Ah! si l’âge, si l’innocence, si la beauté, si la piété envers les dieux, envers vous-même, déesse, que j’adore en ces lieux et dont je crains les oracles…

(Tandis qu’Agamemnon parle, on entend un bruit comme du tonnerre fort éloigné, qui augmente peu à peu.)

Calchas

La déesse va parler.

L’Oracle dans le fond du théâtre

« Grecs, si vous voulez aborder à Troie, répandez dans l’Aulide le sang d’Iphigénie. »

Agamemnon.

Hélas !

Le chœur

Les rois sont sujets aux décrets des dieux, ainsi que les bergers.

Deux du chœur

Mille vaisseaux cachaient les mers : les rivages et les collines étaient couvertes par les chariots de guerre.

Un du chœur

Où sont-ils maintenant ?

Tout le chœur

Ils ont été dispersés par le souffle des dieux irrités par la désobéissance.

Calchas.

Allez, Seigneur, soumettez-vous aux ordres des dieux.

Le chœur

Les ordres des dieux sont gravés sur l’airain de l’éternité.

Calchas

Seigneur, songez que ce sacrifice va vous ouvrir le champ de gloire, qui vous attend sous les murs d’Ilion.
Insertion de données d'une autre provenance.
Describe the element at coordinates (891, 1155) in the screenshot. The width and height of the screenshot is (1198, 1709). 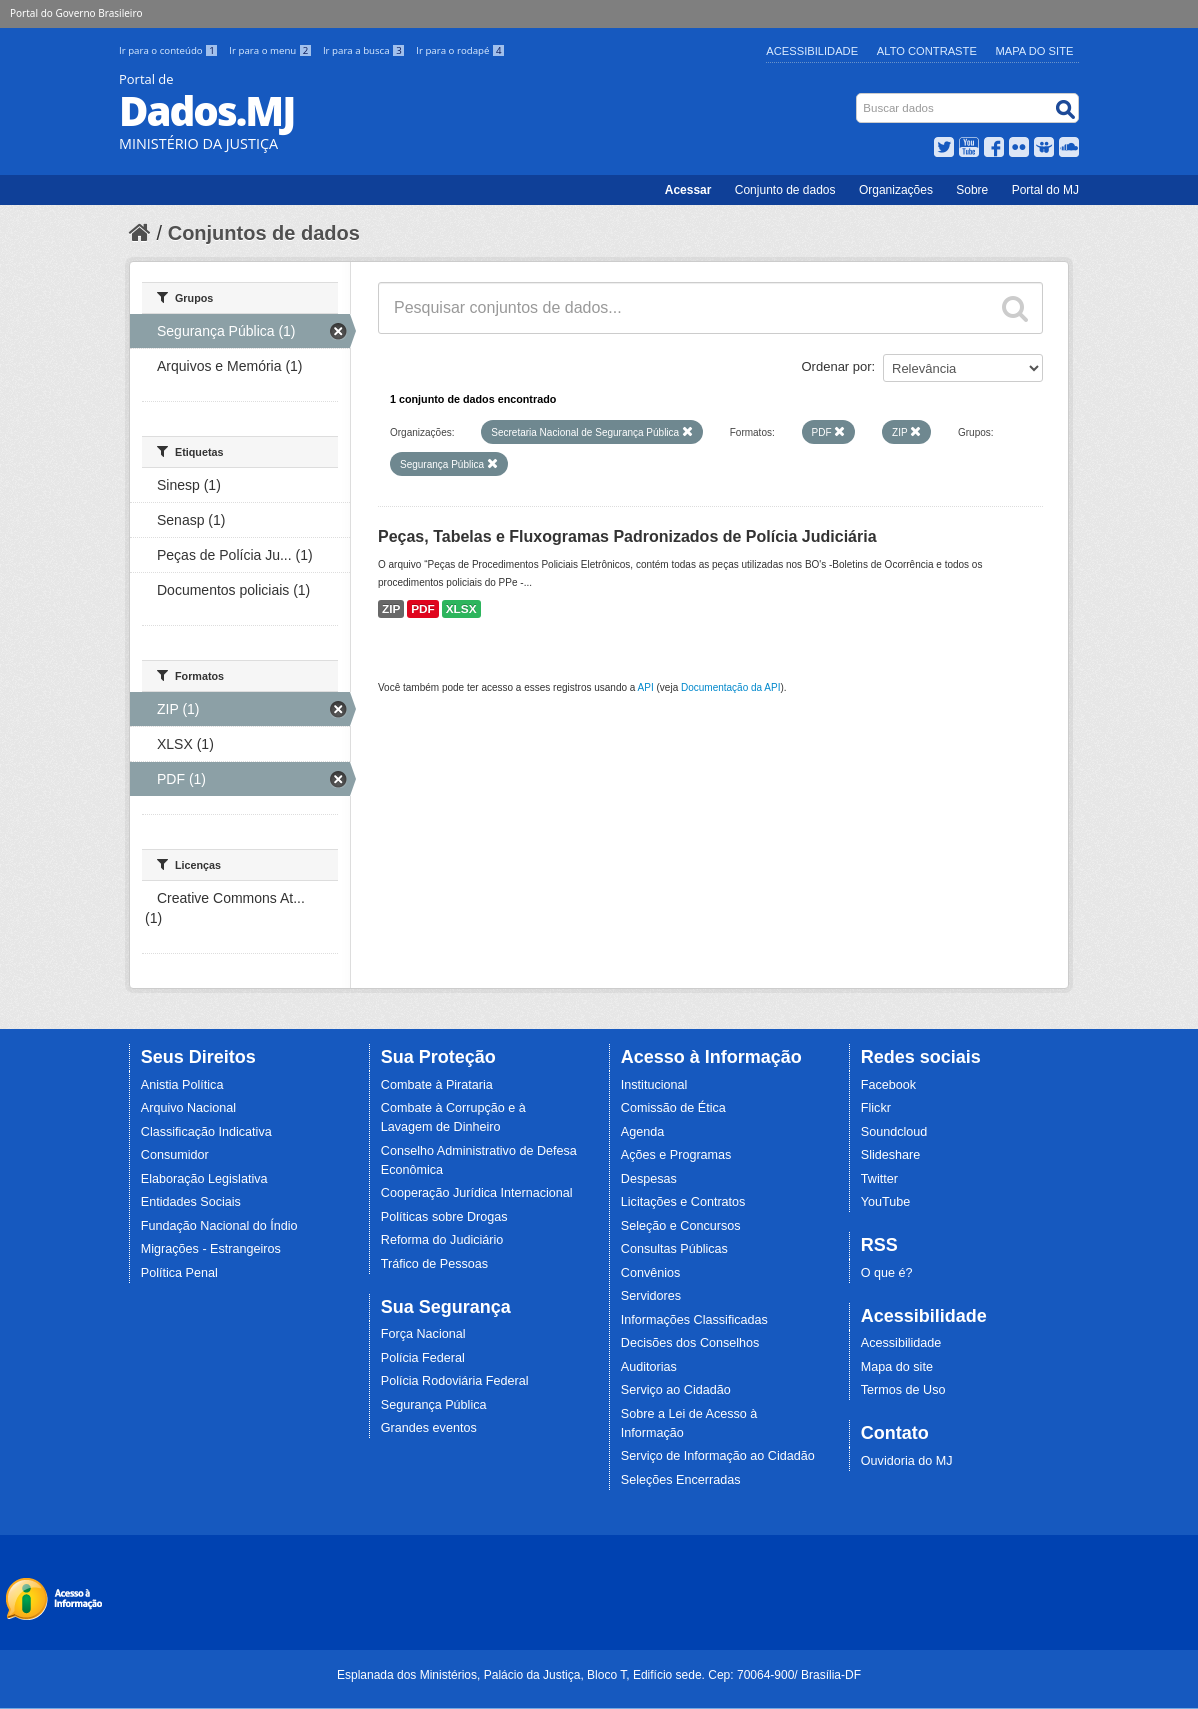
I see `Slideshare` at that location.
Voyez les vaisseaux grecs couvrir l’Hellespont et voler à Troie parmi les acclamations des matelots et des soldats ; voyez ces mêmes vaisseaux les poupes couronnées et chargées de dépouilles, fendre une seconde fois ces mêmes mers ; voyez la Grèce entière qui vous appelle de loin, vous reçoit du rivage et chante votre triomphe. Allez, Seigneur, soumettez vous aux ordres des dieux.

Agamemnon

Hélas !

Le chœur

Les ordres des dieux sont gravés sur l’airain de l’éternité. Les rois y sont sujets, ainsi que les bergers. Jupiter incline sa tête immortelle : l’Olympe tremble et l’univers se tait.